- **What is needed**
Copy the following lines verbatim, beginning with the line containing "Evariste (384, 1121)" and ending with the line containing "were [542, 1253]", both included.

- **Entries on where items appear**
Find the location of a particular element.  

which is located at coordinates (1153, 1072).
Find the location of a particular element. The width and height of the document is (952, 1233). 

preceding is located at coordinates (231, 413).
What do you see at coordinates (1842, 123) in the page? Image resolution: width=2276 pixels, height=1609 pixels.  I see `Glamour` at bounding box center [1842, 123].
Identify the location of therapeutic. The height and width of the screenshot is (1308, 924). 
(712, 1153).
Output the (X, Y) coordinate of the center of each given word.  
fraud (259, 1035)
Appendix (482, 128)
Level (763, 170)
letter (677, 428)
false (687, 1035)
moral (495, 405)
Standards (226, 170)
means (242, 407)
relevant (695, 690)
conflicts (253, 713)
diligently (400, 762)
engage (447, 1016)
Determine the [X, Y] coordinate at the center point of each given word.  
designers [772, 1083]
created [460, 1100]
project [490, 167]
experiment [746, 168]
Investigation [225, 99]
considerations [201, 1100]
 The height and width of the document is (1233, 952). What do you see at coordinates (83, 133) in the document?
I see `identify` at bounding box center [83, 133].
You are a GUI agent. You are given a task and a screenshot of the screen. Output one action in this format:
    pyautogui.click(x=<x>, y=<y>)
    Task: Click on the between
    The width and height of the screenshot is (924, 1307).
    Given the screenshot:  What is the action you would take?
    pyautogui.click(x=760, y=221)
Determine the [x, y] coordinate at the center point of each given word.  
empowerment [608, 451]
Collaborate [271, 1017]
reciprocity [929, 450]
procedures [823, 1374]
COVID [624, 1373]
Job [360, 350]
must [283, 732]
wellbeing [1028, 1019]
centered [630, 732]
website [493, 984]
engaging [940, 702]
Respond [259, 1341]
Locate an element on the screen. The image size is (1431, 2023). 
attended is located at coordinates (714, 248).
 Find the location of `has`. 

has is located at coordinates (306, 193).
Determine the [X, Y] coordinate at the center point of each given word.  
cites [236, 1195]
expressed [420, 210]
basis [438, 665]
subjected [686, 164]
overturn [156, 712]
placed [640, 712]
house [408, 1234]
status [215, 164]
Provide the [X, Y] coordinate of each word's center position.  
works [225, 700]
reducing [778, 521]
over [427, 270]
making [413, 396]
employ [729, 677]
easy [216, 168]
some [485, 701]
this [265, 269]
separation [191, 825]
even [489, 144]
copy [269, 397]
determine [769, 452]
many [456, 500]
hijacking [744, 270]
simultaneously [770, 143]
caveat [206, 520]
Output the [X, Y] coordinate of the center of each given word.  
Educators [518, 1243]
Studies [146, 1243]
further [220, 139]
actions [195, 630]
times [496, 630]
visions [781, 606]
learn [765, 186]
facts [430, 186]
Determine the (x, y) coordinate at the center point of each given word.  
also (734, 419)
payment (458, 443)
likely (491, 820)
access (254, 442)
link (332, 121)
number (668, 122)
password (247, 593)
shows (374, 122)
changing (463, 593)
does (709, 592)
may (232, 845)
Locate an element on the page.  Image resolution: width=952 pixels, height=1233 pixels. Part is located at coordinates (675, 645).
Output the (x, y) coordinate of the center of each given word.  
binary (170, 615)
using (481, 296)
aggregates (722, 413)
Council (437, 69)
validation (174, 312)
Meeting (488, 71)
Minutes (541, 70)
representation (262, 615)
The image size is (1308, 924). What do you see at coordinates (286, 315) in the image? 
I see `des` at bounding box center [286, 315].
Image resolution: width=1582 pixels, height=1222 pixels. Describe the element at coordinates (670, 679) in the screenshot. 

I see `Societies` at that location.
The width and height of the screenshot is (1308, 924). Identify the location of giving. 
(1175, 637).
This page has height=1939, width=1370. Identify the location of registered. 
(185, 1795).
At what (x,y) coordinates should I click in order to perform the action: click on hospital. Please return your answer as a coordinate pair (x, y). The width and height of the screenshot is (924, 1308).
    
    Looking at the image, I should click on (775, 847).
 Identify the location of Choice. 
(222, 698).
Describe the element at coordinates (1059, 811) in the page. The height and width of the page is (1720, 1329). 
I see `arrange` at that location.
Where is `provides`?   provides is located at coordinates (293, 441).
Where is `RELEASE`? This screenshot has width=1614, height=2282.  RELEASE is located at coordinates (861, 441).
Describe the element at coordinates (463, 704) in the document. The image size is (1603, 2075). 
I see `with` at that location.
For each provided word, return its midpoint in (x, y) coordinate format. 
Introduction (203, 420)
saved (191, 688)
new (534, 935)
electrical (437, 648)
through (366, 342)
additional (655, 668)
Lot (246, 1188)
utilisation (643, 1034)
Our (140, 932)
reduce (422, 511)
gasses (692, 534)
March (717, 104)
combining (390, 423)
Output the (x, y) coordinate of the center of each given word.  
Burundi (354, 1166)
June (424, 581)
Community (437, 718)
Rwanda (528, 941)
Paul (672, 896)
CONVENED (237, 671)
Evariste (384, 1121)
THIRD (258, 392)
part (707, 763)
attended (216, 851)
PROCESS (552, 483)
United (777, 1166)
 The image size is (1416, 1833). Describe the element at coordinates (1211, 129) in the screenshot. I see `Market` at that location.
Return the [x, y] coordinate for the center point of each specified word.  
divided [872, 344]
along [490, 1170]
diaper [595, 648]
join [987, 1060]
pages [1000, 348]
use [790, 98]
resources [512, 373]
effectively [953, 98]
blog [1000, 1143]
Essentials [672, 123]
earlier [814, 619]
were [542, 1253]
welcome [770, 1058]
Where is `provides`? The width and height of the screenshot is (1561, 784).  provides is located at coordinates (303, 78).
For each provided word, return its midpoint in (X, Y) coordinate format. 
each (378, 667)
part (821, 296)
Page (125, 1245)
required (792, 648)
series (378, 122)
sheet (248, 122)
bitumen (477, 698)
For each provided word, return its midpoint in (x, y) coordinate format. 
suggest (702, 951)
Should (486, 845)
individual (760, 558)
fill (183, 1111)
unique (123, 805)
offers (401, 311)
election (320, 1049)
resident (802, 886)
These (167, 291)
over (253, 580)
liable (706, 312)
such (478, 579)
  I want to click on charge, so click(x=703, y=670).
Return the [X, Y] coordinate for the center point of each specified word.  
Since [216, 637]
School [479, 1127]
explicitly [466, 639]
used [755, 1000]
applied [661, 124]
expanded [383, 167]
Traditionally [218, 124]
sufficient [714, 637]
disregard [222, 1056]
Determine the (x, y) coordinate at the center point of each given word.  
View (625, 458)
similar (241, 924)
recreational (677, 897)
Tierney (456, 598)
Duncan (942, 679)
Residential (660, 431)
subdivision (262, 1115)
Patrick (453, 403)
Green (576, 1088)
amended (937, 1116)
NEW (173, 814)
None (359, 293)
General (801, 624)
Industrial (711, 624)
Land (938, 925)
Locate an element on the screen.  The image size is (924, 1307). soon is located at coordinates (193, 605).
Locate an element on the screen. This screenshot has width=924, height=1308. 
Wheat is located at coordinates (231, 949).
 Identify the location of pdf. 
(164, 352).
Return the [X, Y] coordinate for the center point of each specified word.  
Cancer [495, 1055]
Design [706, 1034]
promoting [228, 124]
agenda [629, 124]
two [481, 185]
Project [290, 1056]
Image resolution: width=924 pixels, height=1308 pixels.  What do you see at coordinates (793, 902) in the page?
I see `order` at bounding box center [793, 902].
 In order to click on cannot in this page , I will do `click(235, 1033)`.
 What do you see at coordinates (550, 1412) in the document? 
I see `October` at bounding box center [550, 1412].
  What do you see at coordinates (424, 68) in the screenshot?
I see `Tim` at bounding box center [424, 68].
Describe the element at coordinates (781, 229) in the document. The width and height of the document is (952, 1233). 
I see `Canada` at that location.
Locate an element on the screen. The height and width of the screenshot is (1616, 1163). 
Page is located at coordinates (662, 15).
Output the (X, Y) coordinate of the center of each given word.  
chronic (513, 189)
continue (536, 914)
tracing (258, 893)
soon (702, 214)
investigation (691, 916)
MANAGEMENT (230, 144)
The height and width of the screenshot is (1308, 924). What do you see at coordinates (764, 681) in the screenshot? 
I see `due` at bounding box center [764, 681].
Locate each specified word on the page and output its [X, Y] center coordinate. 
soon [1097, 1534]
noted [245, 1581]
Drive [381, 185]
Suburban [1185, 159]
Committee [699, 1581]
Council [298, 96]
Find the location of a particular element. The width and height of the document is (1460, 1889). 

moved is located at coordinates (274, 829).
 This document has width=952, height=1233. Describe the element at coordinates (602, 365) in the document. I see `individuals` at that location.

- **In response**
Evariste (384, 1121)
THIRD (258, 392)
part (707, 763)
attended (216, 851)
PROCESS (552, 483)
United (777, 1166)
 The image size is (1416, 1833). Describe the element at coordinates (1211, 129) in the screenshot. I see `Market` at that location.
Return the [x, y] coordinate for the center point of each specified word.  
divided [872, 344]
along [490, 1170]
diaper [595, 648]
join [987, 1060]
pages [1000, 348]
use [790, 98]
resources [512, 373]
effectively [953, 98]
blog [1000, 1143]
Essentials [672, 123]
earlier [814, 619]
were [542, 1253]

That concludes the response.